Mittwoch, 19. Juni 2013

Wakhan Tal

Mittwoch 12. Juni – Montag, 17. Juni

Das Wakhan Tal ist sowohl von der Landschaft, als auch von der Bevölkerung sehr unterschiedlich. Es erscheint sehr grün und dank den vielen Baum-Alleen und dem heissen Klima haben wir das Gefühl am Meer angekommen zu sein. Tatsächlich liegt es aber noch auf 3000m. Im hohen Pamir oben leben noch viele Kirgisen, hier im Wakhan Tal sind es aber nur noch ismailitische Tadjiken, oder Pamiri, wie sie sich nennen. Sie haben ihre eigene Sprache und reden teilweise sogar von Dorf zu Dorf unterschiedlich.

Trau den Kanadiern nicht!
Schon am ersten Tag im Wakhan Tal unten stellen wir fest, dass die Kanadier uns wirklich etwas zweifelhafte Informationen gegeben hatten. Uns begrüsst der gleiche, starke Wind, den wir schon oben zwischen Murgab und Alichur hatten. Wir mutmassten, dass Fahrradfahrer, die uns entgegenkommen den Wind nicht bemerken, weil sie ihn im Rücken haben??
Auch die Strasse..... ging einfach gleich schlecht weiter wie bisher. Dank dem Umstand, dass das Wakhan Tal sehr bevölkert ist, fiel uns das Radeln aber etwas leichter und es war abwechslungsreicher. Die Bewohner vom Tal hatten viel Freude an uns und bewiesen Gastfreundschaft. Täglich riefen sie uns zu: "Choy, choy!!" – wir waren zum Teetrinken eingeladen...
 Ausblick in den Afghanischen Wakhan-Korridor
 Ein anderer schöner Ausblick aufs andere Land. Auch hier folgen wir einem Grenzfluss.
 Oft werden wir unterwegs aufgefortert ein Foto zu machen. Wie zum Beispiel von diesen zwei Tadjikinnen...
 ...oder diesem Vodka-liebenden Hirten...
 In Yamchun sind wir zum Tee, Znacht und Übernachtung eingeladen...
 Die fröhliche Gastgeberfamilie.
 Typische Deckenkonstruktion eines Pamir-Hauses.

 In Yamchun gibt es auf dem Hügel über dem Dorf eine Festung zu besichtigen und eine heisse Quelle.
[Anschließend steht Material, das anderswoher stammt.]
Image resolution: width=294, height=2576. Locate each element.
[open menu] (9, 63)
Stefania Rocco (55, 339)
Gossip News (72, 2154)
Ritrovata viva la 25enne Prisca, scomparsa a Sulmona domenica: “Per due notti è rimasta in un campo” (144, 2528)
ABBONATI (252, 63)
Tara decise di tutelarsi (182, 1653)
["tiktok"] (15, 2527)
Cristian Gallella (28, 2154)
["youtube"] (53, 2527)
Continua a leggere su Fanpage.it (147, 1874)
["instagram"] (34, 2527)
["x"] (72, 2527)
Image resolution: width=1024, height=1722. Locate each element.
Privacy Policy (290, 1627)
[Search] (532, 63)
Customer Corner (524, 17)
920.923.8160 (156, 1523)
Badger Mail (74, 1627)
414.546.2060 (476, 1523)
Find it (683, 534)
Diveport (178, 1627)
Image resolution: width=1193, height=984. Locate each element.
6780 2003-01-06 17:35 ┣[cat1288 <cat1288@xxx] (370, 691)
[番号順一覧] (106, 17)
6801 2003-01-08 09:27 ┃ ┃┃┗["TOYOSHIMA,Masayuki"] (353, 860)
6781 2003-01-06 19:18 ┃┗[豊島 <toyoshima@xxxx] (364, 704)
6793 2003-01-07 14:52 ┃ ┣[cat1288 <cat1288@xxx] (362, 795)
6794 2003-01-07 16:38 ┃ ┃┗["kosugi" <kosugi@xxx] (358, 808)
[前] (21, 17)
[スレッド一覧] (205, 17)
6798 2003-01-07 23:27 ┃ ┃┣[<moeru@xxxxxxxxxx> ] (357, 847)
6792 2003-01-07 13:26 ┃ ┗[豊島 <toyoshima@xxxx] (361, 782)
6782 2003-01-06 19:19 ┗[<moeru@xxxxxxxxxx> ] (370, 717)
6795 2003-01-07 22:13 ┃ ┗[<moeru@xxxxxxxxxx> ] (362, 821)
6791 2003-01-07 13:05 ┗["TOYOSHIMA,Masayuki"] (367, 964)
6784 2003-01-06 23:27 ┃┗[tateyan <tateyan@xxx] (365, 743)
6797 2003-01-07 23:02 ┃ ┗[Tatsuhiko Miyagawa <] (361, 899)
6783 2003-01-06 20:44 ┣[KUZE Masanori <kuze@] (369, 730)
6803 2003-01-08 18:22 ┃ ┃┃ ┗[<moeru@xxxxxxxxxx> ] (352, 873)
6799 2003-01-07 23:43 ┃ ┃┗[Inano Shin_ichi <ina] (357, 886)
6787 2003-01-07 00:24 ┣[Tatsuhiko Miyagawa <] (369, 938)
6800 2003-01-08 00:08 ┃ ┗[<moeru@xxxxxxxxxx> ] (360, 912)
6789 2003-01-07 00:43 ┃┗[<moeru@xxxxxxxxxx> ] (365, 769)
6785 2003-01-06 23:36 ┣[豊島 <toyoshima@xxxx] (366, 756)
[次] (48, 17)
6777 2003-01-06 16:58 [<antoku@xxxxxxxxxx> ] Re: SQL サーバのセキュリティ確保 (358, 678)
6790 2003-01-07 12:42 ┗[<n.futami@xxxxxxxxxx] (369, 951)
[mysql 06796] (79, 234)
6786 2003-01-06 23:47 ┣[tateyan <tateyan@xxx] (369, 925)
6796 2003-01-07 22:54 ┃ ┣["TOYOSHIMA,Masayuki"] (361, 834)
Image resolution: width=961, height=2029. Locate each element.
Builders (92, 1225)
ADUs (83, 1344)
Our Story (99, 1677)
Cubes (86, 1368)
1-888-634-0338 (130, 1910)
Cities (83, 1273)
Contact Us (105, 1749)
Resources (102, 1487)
Leider wünschten wir uns an dem heissen Tag lieber eine kalte Quelle, also verzichteten wir darauf.
 Auch am nächsten Tag sind wir wieder zum Tee eingeladen. Wir haben nichts dagegen, denn es war Mittag und der Wind fing gerade an, unerträglich stark zu blasen.
 Am nächsten Morgen beschliessen wir (wie schon einmal) eine Stunde früher als normal aufzustehen um dem Wind zu entgehen. Wie sich dann später herausstellte, war dies eine weise Entscheidung! Um 7 Uhr öffnete der Feldarbeiter die Schleuse, unser Campingplatz wurde überflutet und wir konnten gerade noch rechtzeitig alles zusammenpacken!
 Inzwischen hat auch Afghanistan eine Strasse bekommen... Wir sind aber immer noch froh auf der tadjikischen Seite zu sein – unsere ist inzwischen geteert und einiges horizontaler....
 Immerhin wird die afghanische Strasse von diesem Herrn mit Schaufel gewartet. Ob das orange Warngilet ihn wohl vor den Eseln beschützt? Die Autos, die wir bisher auf dieser Strasse sichteten, konnte man an einer Hand abzählen.
 Raus aus dem Wakhan Tal und hinauf nach Khorog, der Pamir-Hauptstadt. Unsere letzte Nacht vor Khorog verbrachten wir im Garten dieser etwas seltsamen, aber sehr netten Familie. 
Allgemein sieht man in den Dörfern nur alte Leute, Frauen und Kinder. Die Jungen verdienen ihr Geld meistens als Gastarbeiter in Russland. 
Khorog von oben. 
 Camping in der Stadt. In der Pamir Lodge darf man sich sein Zelt auf dem Dachboden aufstellen...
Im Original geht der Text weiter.